→ **What the exercise asks**
Copy every row below word for word, leaving out the pictures.

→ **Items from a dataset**
= = = = =
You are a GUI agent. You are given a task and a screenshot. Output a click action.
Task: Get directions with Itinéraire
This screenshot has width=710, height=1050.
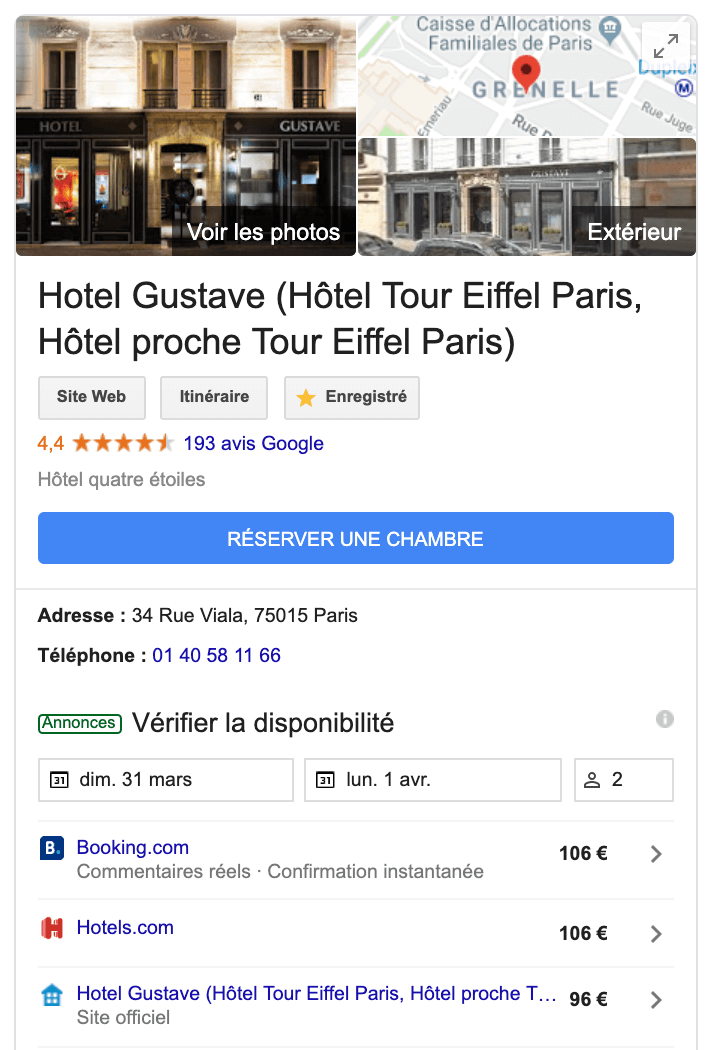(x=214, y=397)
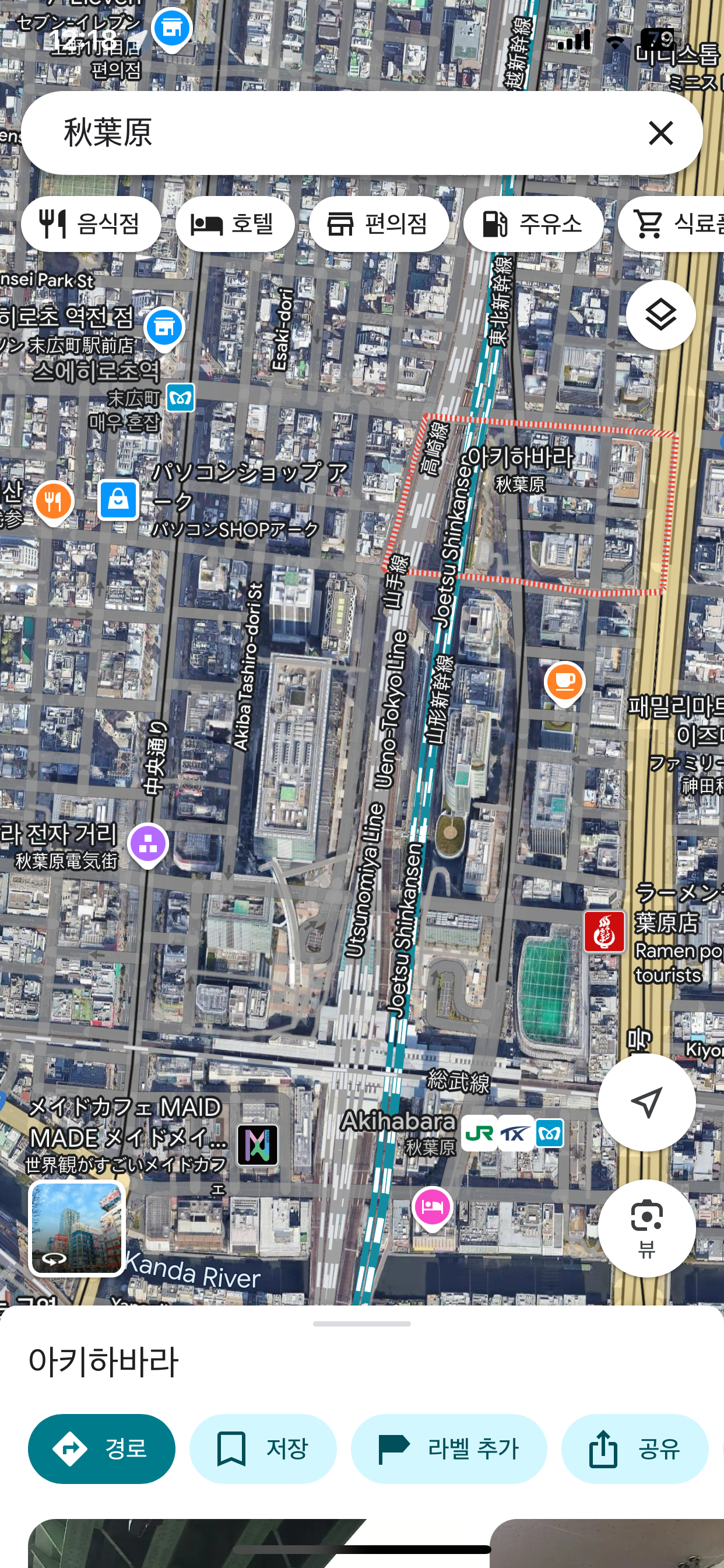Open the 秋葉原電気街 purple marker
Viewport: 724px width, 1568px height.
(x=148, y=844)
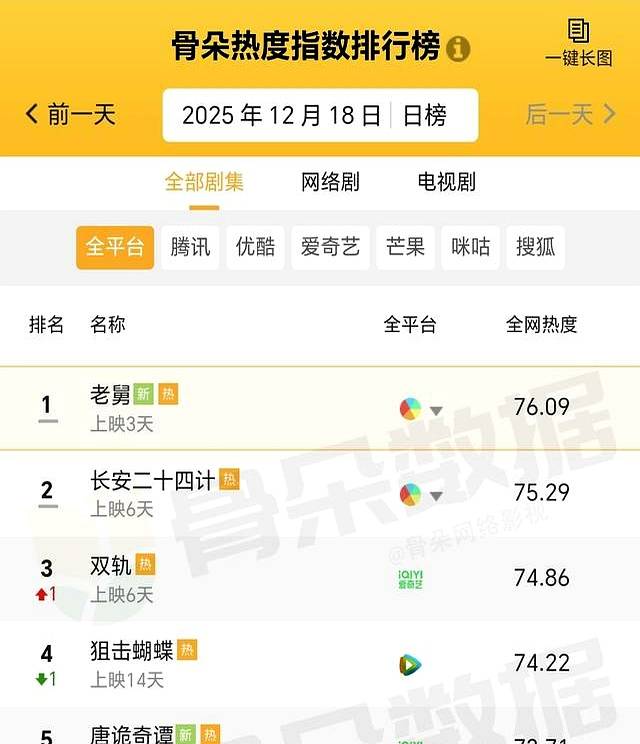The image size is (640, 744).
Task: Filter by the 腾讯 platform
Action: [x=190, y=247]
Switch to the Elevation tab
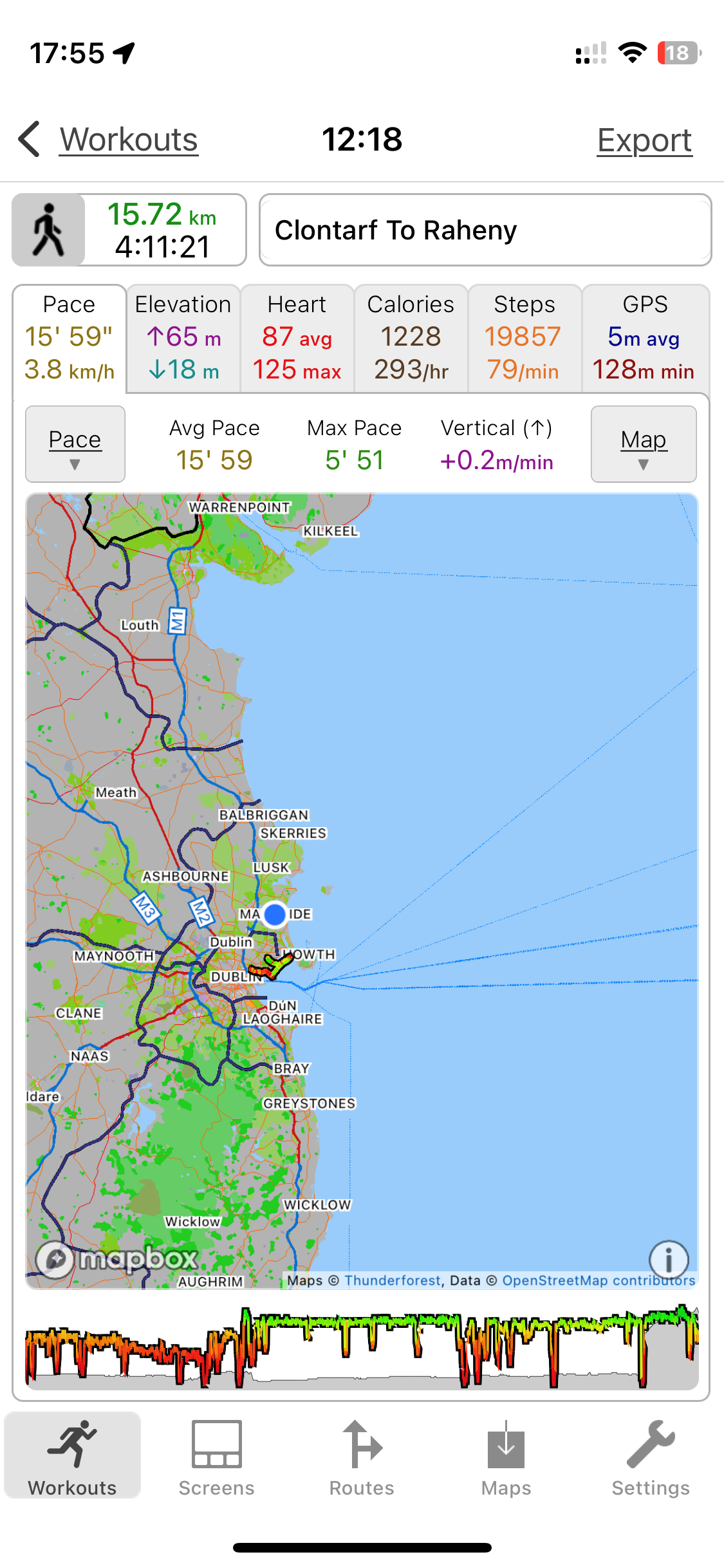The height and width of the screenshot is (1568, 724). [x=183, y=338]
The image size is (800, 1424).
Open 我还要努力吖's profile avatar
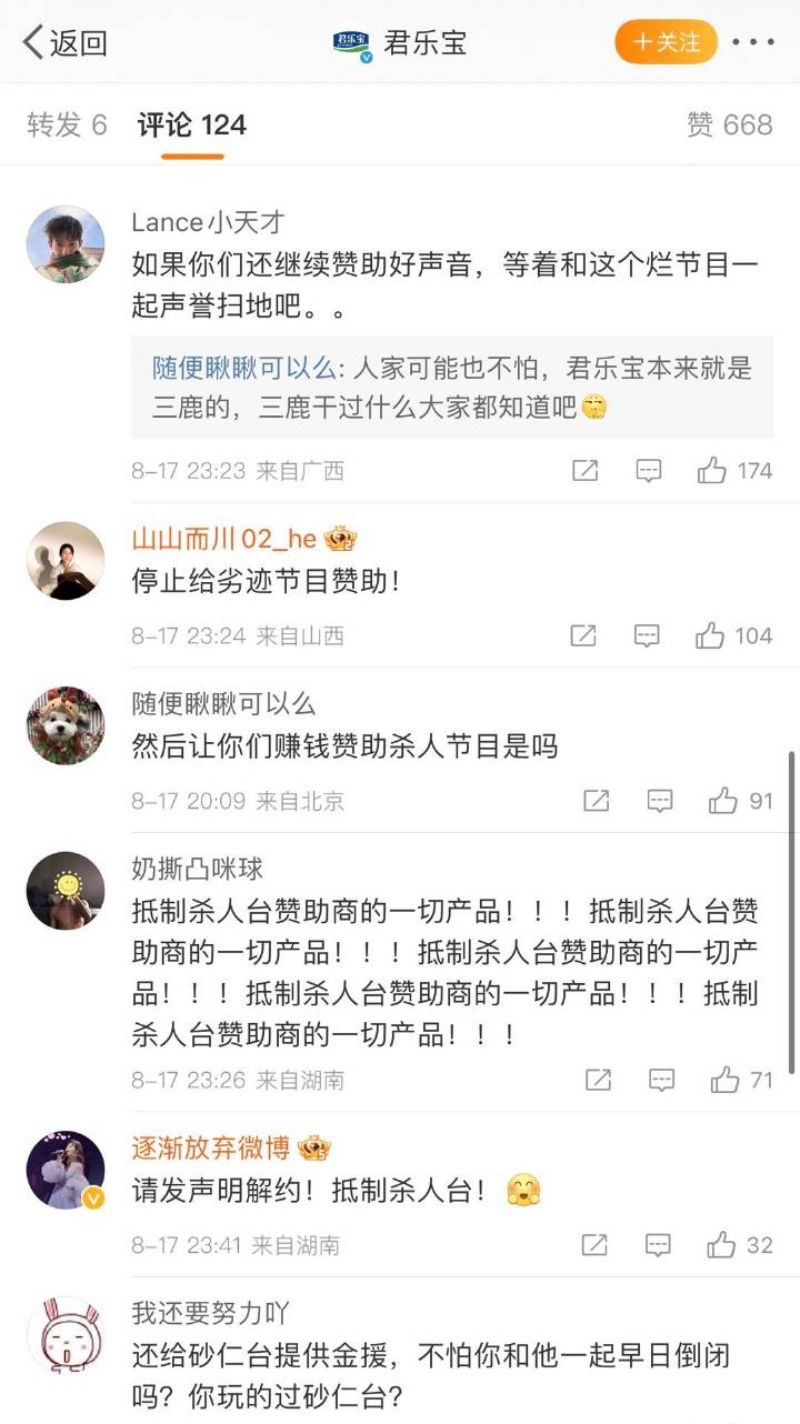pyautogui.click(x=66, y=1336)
= = = = =
→ **Solved problem**
You are a GUI agent. You are given a task and a screenshot. Output a click action.
Task: Get directions with Itinéraire
This screenshot has width=710, height=1050.
(x=214, y=397)
Open the 秋葉原電気街 purple marker
Viewport: 724px width, 1568px height.
(x=148, y=844)
The image size is (640, 744).
Task: Filter by the 腾讯 platform
Action: [x=190, y=247]
Switch to the Elevation tab
The height and width of the screenshot is (1568, 724). [x=183, y=338]
The image size is (800, 1424).
Open 我还要努力吖's profile avatar
pyautogui.click(x=66, y=1336)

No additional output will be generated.